To want to burst into tears...(13 Posts)
I'm probably being pathetic but I just want to cry...I'll bullet point it to try and stop this being incredibly long.
- I'm 29 weeks PG.
- I was very ill a few weeks ago with this saga and I'm struggling to recover fully meaning I'm still really tired.
- I'm anaemic and on iron tablets.
- My DH came back last night from being abroad with his work all week meaning I was looking after DD1 (aged 5) and DD2 (aged 3) all week myself.
- DH has just been dropped off at the pub with his mates to go to the football leaving me with DD1 and DD2 until 6pm when we collect him again from the pub.
- As he is at the football, I'm NOT at my NCT sales team meeting where I get to spend some time with my friends.
- I've been nagged about the finances since I got up (including what I presume was a joke about me getting a job now), as well as it being mentioned that in the week he has been gone I've not made enough inroads into either clearing the garage or potty training DD2.
- DH did take the girls out this morning for a couple of hours to the beach to build sandcastles leaving me alone for a couple of hours to have a shower in peace and read my book.
I Honestly just want to cry.
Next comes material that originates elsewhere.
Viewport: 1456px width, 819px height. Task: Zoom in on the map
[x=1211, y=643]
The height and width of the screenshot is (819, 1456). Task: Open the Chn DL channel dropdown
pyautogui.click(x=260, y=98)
I'm sick of hearing from my Mum and my friends "you are overdoing it" which I KNOW but what other option is there...I have to look after the girls - they need fed and entertained and bathed and cleaned up after and things - I can't just stop doing those things because I've not been well and I'm exhausted.
I've got a film lined up for them to watch for a wee while this afternoon while I have a rest but its not ideal and I certainly can't just entertain them like that for the next 5 hours until DH is back from the pub.
I know I'm really hormonal but I suspect everyone is sick to the back teeth of hearing how tired I am - I certainly have the feeling from DH that he is now just dismissing that as "just what Bathsheba says all the time". I know he hs rights to go out to the football and to be with his friends, esp after a hard week at work and having to miss the last game because we were all ill, but I just think he could go out with a bit more consideration and grace and acknowledgement that I have to therefore not do things I want to do so that he can do things that he wants to do.
you're not being hormonal, your DH is being an arse .
Can you get your DH back from the pub, to spend time with his family? Or if he won't then can your mum / friends come round or can you sod the expense and bugger off somewhere family friendly and get something nice to eat / go to the park etc? If he won't come back then you need to have a talk with him about his responsibilities.
There will be another child in the house soon so he needs to help you more.
Well, just a wee update - spent a large part of the day in tears, the rest watching films with the girls and Dh is now passed out snoring on the sofa.
sneakily put dried peas up his nose while he sleeps and when he wakes up tell him how he thought snorting them was a great idea when he was drunk
it'll make you feel better, even if it doesnt solve anything
Can't give you hugs cos this is MN, but I hope things will get better for you.
Oh sod it (((((hugs))))
Oh, and pretty much the only convesation since he got back centred on how much of a "twat" one of the guys he goes to the pub with is.
Thats what I mean, he can't even do it with good grace and be grateful.
oh ffs your dh does not have a right to go to football when you are 29 weeks pregnant and trying ot look after 2 other chldren.
What about your rights? What about your DD's rights to have a mother who feels cherished and looked after?
Your DH sounds like a bloody selfish git tbh.
Your dh is being a twat. If its any consolation your not the only one feeling the way you do right now. I am 35 and a half weeks - I cant sodding move my hips hurt so bad, I have been in hospital all week with dehydration and exhaustion after doing too much and I am still at work for two weeks (at three jobs) with a three year old to look after and get to school, bath etc and my dp wanted to know if I was doing the family meal yesterday and if he could go the erotica show in london in two weeks.
Its hard work and you are allowed to feel tired - your dh sounds like a prat. You shouldnt even be cleaning out the garage. Tell him to do it himself, and if he really cant understand why strap six bags of sugar to his stomach and give him food poisoning - see how much he enjoys doing it then.
Take a leaf out of his book. When he gets home from work put your coat on and go out. If he wants to know where you're going, tell him. As you leave.
Also, do it on a night he had planned to go out somewhere.
He might start to get it after you've done it a few times...
Did you TELL him how you are feeling and that you didn't want him to go. You have to be very explicit with men.
Poor you, your husband sounds like a pig, you really need to read him the riot act or he is going to continue to treat you like this.